‘Our Mr. Matsura’ Seattle Filming
By David Yamaguchi
The North American Post
On September 11 – 12, the film crew for the “Our Mr. Matsura” documentary was in Seattle doing what they could to “connect the dots” on noted Issei photographer Frank Matsura’s brief stays in Seattle (1901 – 1903; 1904). The filmmakers were in quest of answers to two key mysteries about Matsura’s enigmatic life: (1) Why didn’t he settle here, where there was already an incipient Japanese community? (2) Why did he instead choose to remain in rural Okanogan County, northeast Washington, until his early death by tuberculosis, in 1913?
A related third question: Where did Matsura develop a sufficient mastery of English to enable him to venture alone into what was terra incognita for Issei?
In his decade in Okanogan County, Matsura would become its best-known historical photographer. At the county historical society website, entering Matsura’s name in the photo search box generates a list of 2637 surviving images on file!
The film crew was guided in their quest by the photos Matsura made in the Seattle vicinity. Some, like the Penfield monument in Lakeview Cemetery, can be easily revisited today (left). Others can be understood only more generally. For example, photos taken in immigrant hotel-rooms were probably captured in now-vanishing working-class hotels south of Yesler Street (e.g., “Haikara,” napost.com, July 2023). But in which specific hotels they were taken is hard to discern.
▲Frank Matsura Seattle-area photos. The first two are likely Bellevue farms, where the second might border Lake Sammamish (1901-1904). The lower image, split here to show the entire photo clearly with different amounts of contrast, may lie north of Seattle (text). NAP welcomes reader input on these images. Photos: OCHS
Similarly, the outdoor landscapes on which Matsura photographed fellow young Issei merit review by locals familiar with the terrain. For example, one waterfront photo may be north of Seattle, as is suggested by its visible bedrock at the surface. In this respect, the scene contrasts with most of Seattle, where actual rock lies 300 feet belowground.
If the latter photo was taken near Bellingham, it opens the possibility that Matsura spent some time at the Japanese baptist church there. That church provided dormitory housing for newly arrived Japanese “school boys,” helped them find day jobs and taught them English at night.
The above is my own theory, based on the experience of my paternal grandfather, whose English learned there helped him across the rest of his life.

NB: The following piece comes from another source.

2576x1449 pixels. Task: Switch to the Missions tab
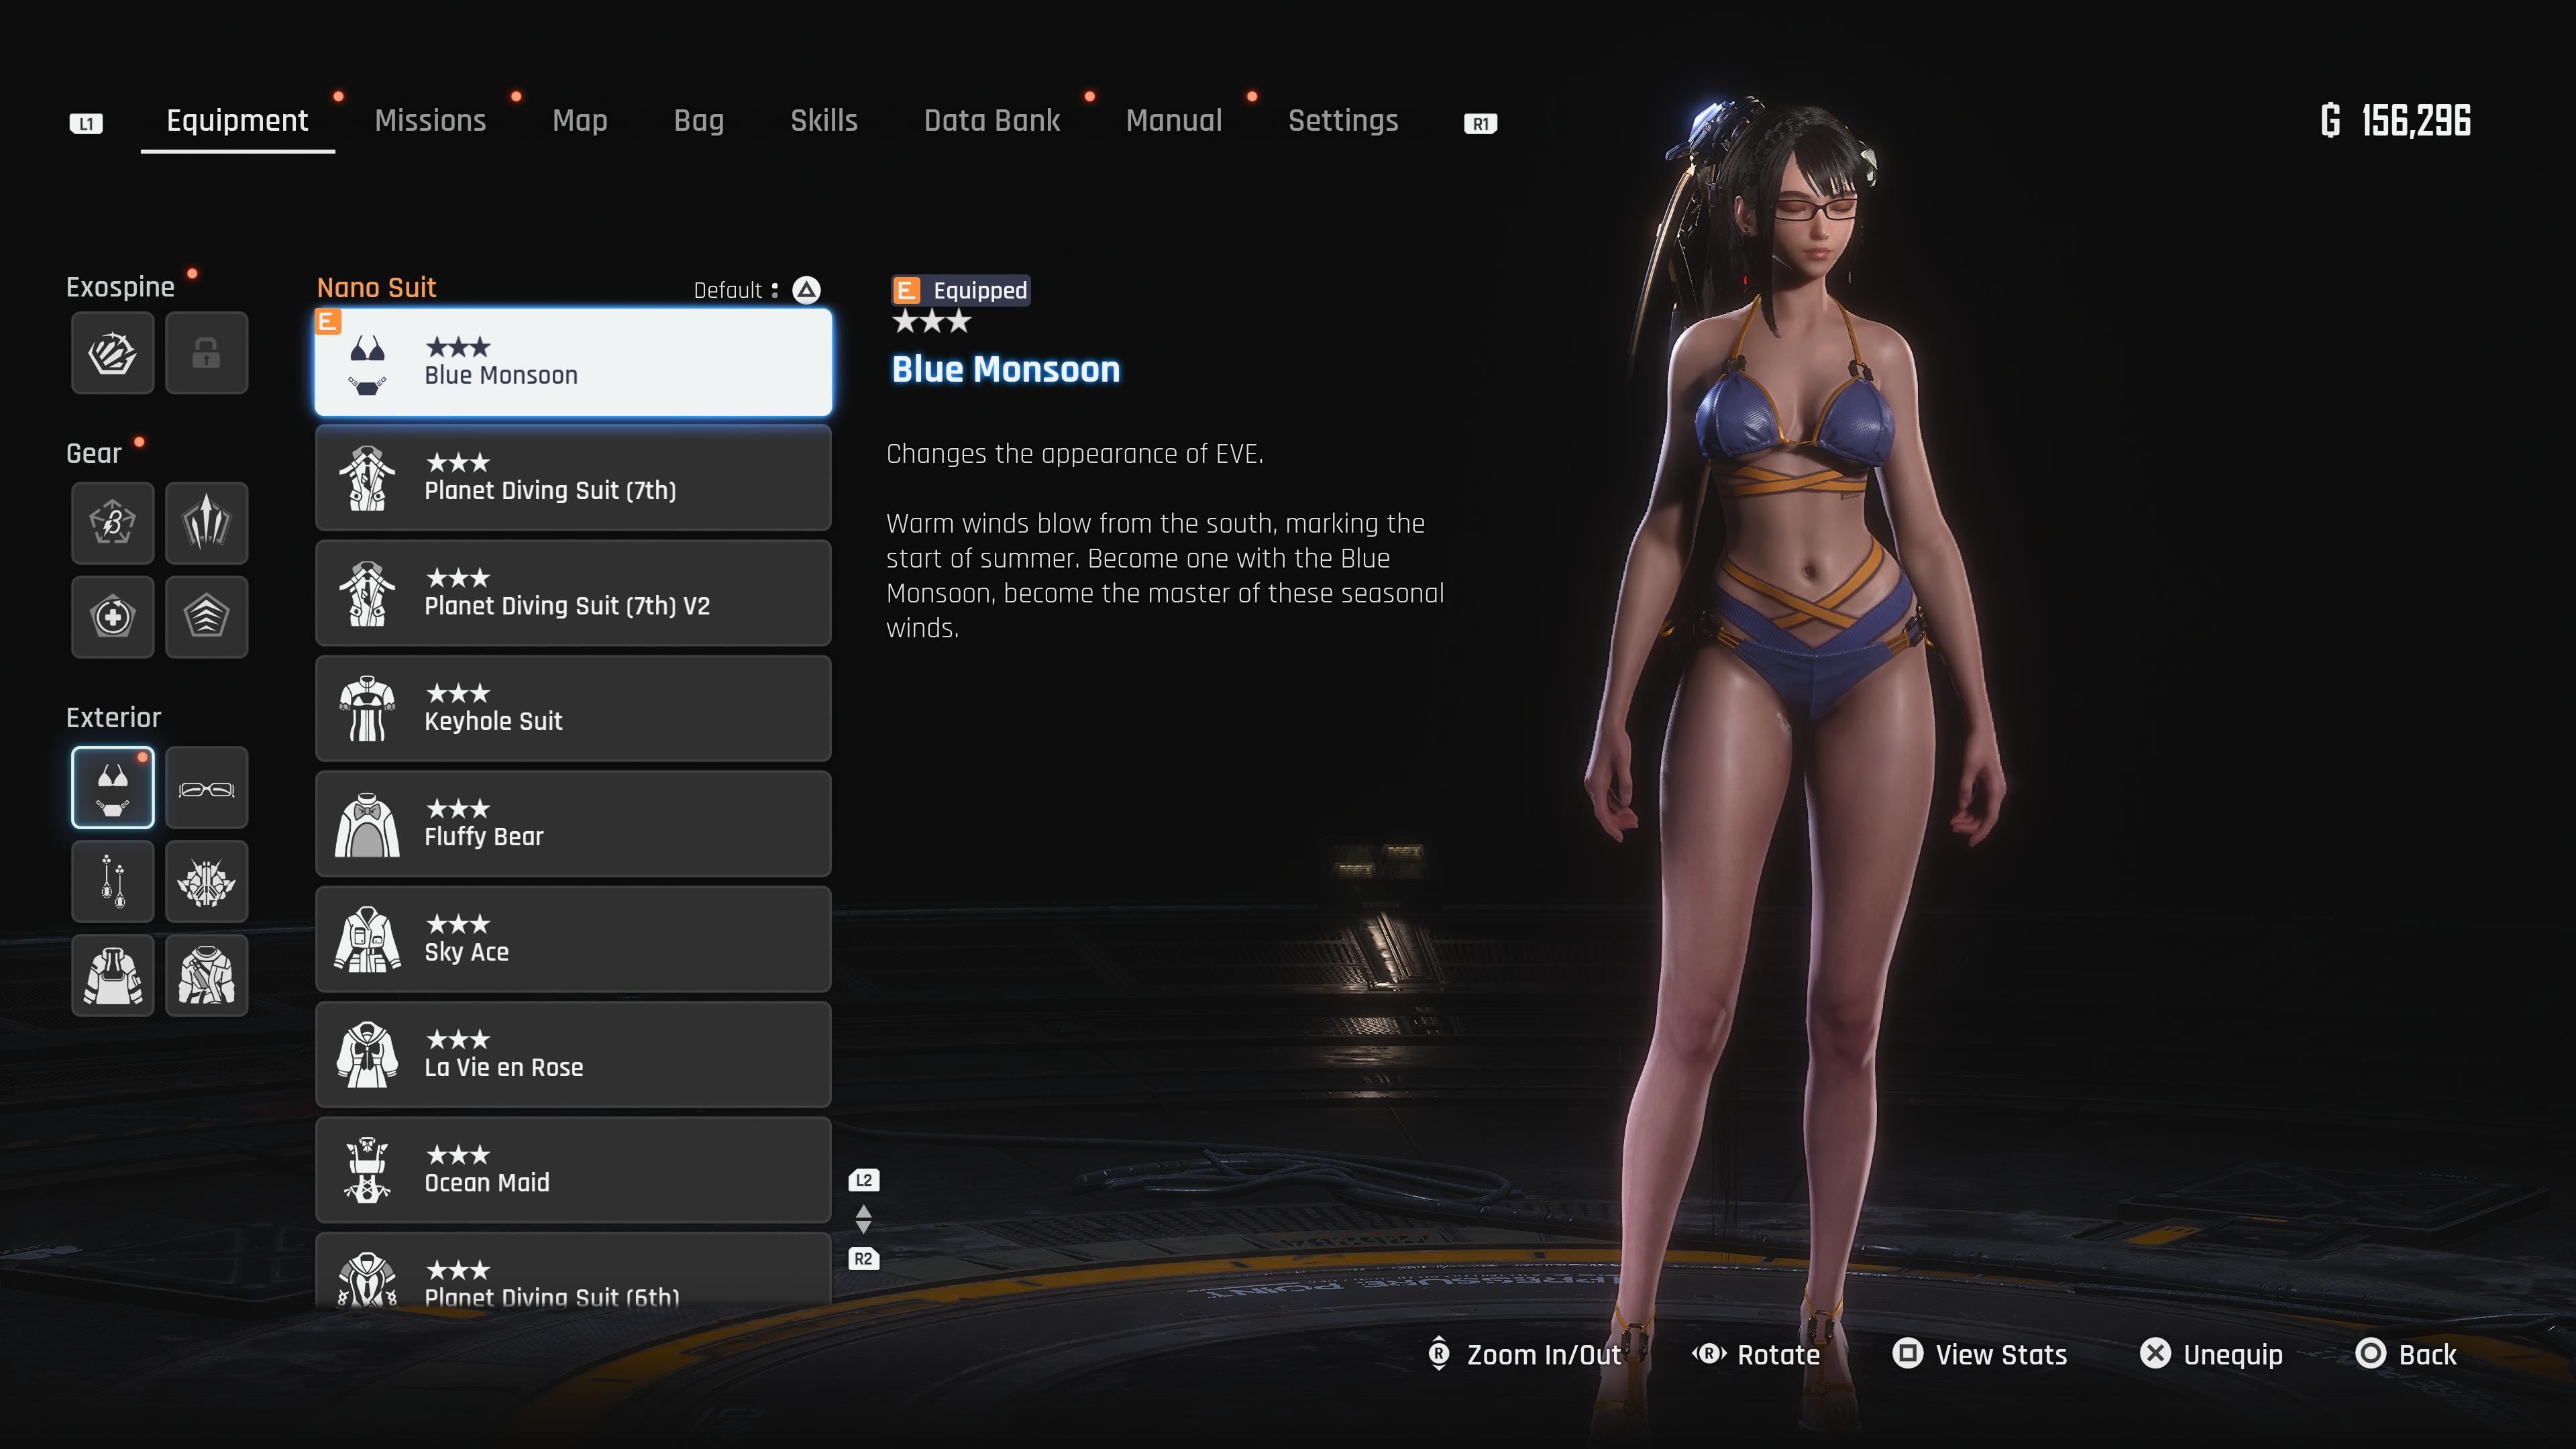[x=430, y=121]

Matsura may also have had an affiliation with the Seattle Japanese Baptist Church, based on his photo of the original church at Maynard and Jackson.
Other interpretations of Matsura’s life offered by Seattle-area film volunteers included the opportunities that Okanogan County offered to photograph the vanishing American frontier — lost in urbanizing 1903 Seattle — and Matsura’s dwindling health. The latter may have motivated him to leave a lasting record.

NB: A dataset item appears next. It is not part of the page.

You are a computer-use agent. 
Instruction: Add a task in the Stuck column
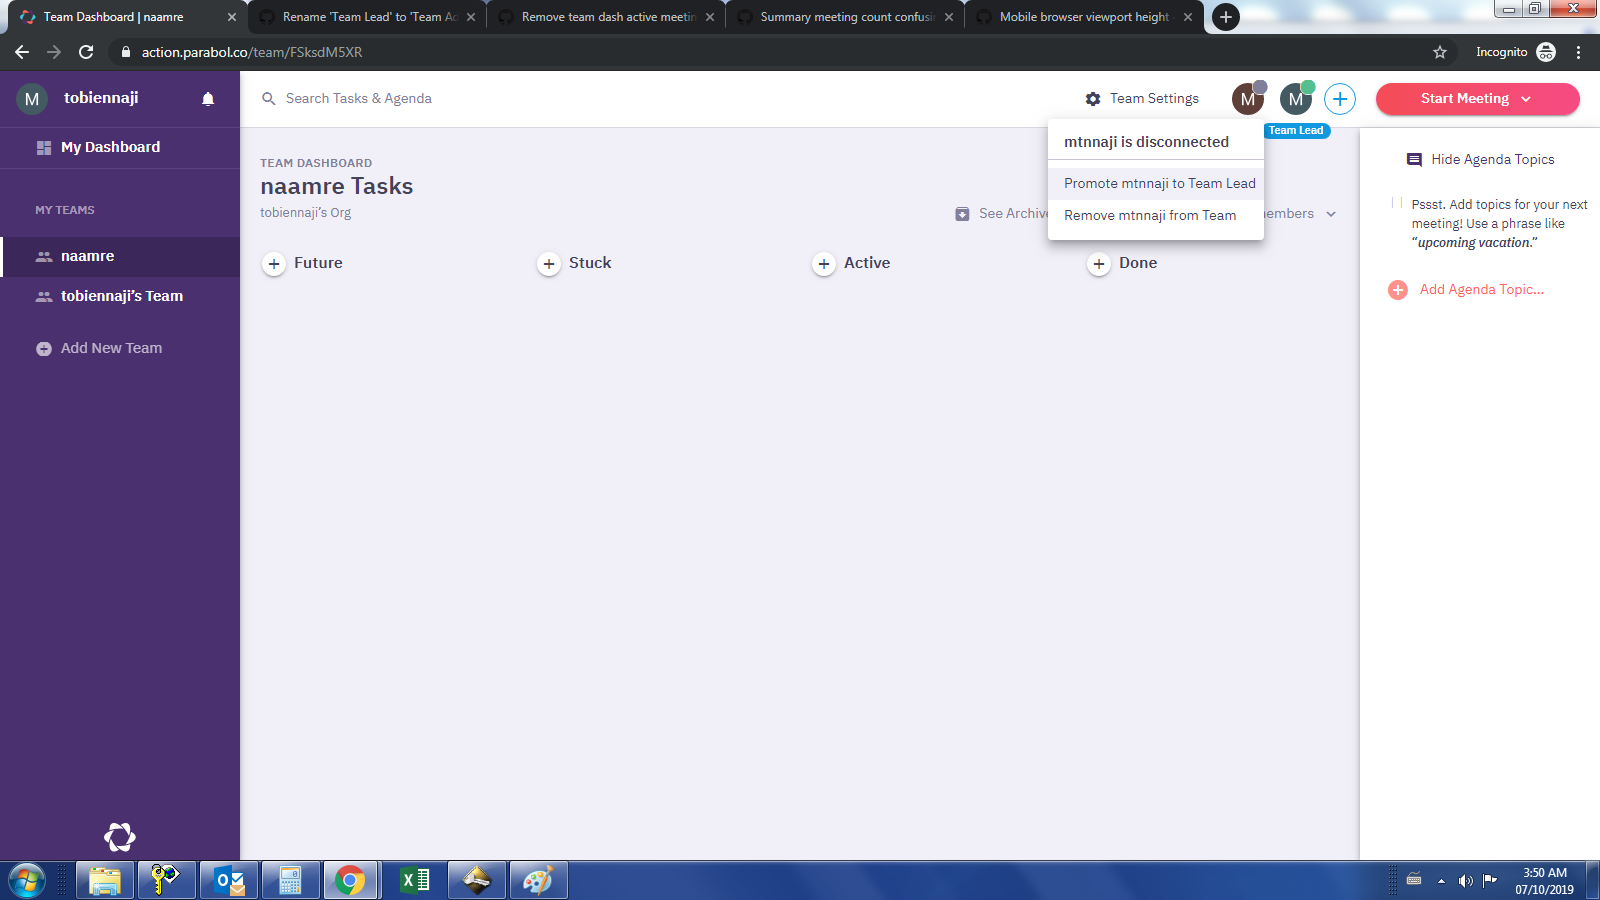click(549, 263)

The film crew’s schedule includes continuing the shoot in Okanogan County (Oct.) and in Japan (spring 2024). The premier is scheduled for early 2025. In the meantime, the trailer is here:
ourmrmatsura.com
Penfield Monument
A remaining reader question at this point might be “Who was Penfield, whose pro-minent family monument appears at the top of this column?”
Norman K. Penfield (1831 – 1911) was the “founding grandpa” of the local family.
Born in Connecticut, he migrated west with wife Frances (maiden name Parsons, 1832 – 1923). As the internet lists Penfield as “Acting Master, US Navy (USS Supply), 1861 – 1865,” he was a US Civil War veteran. The Penfields were accompanied by Frances’ younger brother, Edgar B. Parsons (1841 – 1911). The Penfields had five children, buried around the monument, of whom two died in childhood.
To find the Penfields, walk north along the ridge crest from the well-known Bruce Lee gravesite (“Lake View Cemetery,” napost.com, July 2016) to the tall, white granite angel visible from there (below). The Penfield monument stands just west of the angel. It fronts a staircase descending from the east-west road there to a mausoleum.
To locate the Penfield monument for the film crew, Eric Peng, JCCCW museum
co-curator, used Google Maps!
Photo notes. The Penfield monument may become a Nikkei photo destination, as the two page-1 images will appear in the “Our Mr. Matsura” film. To replicate them, consider bringing a small stepladder to stand on, to lower the mausoleum stairwell bannister out of the frame.